While A&Es across the country struggled with demand during December, just 73 per cent of patients were seen within four hours and within major emergency departments just 61.2 per cent were seen within this target- both represent the worst performance on this measure since records began.

Across all department types some 120,218 people waited at least four hours from the decision to admit to admission in December, slightly below the all-time high of 121,251 in October.

NHS England has said ambulance services dealt with the highest ever level of life-threatening calls during December – responding to an average of 82,000 category one calls.

On average ambulance response times for these life threatening calls was 12:09 minutes with the longest wait up to 22 minutes.

For emergency but non-life threatening calls (category two), such as suspected strokes or suspected heart attacks, patients were waiting 53 minutes on average with the longest wait just under two hours – the longest on record for this category.

Ambulance services pressures have been driven by delays in handing over patients to hospitals.
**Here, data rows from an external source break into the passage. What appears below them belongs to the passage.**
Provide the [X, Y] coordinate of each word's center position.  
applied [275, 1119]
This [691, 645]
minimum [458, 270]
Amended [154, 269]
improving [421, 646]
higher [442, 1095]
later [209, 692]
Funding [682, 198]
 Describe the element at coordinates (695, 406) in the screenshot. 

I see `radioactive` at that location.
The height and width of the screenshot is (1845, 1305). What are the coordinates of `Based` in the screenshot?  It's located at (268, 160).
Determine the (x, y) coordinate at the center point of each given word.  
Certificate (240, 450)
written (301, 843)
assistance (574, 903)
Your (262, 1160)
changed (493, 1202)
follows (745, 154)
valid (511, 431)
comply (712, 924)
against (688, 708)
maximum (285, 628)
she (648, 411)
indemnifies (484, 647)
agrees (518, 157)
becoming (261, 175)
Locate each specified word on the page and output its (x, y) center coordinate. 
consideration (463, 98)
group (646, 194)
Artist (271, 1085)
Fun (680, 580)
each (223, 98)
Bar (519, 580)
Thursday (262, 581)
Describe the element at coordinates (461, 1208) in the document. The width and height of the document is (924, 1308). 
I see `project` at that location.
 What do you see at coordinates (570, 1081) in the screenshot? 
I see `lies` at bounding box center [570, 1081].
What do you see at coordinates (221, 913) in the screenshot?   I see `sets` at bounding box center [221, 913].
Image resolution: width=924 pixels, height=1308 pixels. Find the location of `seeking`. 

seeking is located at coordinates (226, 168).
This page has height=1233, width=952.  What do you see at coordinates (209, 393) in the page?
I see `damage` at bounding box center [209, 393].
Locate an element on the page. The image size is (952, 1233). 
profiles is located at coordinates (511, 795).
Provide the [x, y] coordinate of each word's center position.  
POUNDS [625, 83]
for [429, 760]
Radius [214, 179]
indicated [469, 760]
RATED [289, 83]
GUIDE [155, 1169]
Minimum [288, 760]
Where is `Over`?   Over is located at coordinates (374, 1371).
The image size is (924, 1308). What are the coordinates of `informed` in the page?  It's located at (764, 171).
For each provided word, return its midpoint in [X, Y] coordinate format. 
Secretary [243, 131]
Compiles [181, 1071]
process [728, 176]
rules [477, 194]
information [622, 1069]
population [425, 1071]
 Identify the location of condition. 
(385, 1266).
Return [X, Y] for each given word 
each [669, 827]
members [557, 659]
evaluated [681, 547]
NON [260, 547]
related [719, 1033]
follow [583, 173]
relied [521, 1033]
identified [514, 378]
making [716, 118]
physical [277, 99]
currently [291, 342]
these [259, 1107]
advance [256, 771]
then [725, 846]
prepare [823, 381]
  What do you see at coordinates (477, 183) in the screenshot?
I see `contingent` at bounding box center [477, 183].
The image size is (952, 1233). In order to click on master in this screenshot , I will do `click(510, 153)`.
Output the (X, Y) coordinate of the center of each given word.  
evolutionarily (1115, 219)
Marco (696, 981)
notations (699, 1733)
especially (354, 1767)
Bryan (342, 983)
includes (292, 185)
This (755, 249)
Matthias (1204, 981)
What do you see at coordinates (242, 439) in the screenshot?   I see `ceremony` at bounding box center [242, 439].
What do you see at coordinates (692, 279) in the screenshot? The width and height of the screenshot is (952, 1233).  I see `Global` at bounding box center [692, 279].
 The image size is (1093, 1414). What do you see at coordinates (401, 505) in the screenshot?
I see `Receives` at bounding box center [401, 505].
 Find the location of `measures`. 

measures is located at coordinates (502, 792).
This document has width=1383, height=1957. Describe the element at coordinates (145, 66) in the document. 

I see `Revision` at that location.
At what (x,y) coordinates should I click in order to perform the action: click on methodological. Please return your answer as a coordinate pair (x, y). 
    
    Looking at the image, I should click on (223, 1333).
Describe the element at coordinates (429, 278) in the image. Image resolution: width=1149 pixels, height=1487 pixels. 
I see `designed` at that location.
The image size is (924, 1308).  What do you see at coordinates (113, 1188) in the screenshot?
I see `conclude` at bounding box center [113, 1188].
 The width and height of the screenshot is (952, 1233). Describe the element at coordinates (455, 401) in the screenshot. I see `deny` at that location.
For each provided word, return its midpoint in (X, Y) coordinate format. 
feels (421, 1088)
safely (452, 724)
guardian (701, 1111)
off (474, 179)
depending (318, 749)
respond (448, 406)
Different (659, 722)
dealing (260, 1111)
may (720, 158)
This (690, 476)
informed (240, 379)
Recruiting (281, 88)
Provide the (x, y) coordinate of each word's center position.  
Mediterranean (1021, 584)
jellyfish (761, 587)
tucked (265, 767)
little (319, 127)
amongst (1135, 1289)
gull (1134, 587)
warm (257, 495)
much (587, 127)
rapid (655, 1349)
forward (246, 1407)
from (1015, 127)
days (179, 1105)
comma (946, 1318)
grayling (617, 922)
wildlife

According to weekly NHS England data, published Wednesday, there were 7,948 delays lasting more than 60 minutes last week. This is despite all hospitals being asked to “immediately stop” all handover delays in October.

Wes Streeting MP, Labour’s shadow secretary of state for health and social care, responding to the new data, said: “Our health service went into this wave of Covid infections with 6 million people on waiting lists for the first time ever. Thanks to a decade of Tory mismanagement, the NHS was unprepared for the pandemic and didn’t have any spare capacity when Omicron hit.

“It’s not just that the Conservatives didn’t fix the roof when the sun was shining, they dismantled the roof and removed the floorboards. Now patients are paying the price, waiting months and even years for treatment, often in pain, distress and discomfort.”

NHS National medical director Professor Stephen Powis said: “Omicron has increased the number of people in hospital with covid at the same time as drastically reducing the number of staff who are able to work.

“Despite this, once again, NHS staff pulled out all the stops to keep services going for patients – there have been record numbers of life-threatening ambulance call outs, we have vaccinated thousands of people each day and that is on top of delivering routine care and continuing to recover the backlog.

However he added staff aren’t machines and with Covid absences almost doubling over the last two weeks NHS staff are “determined” to get back to providing more routine care.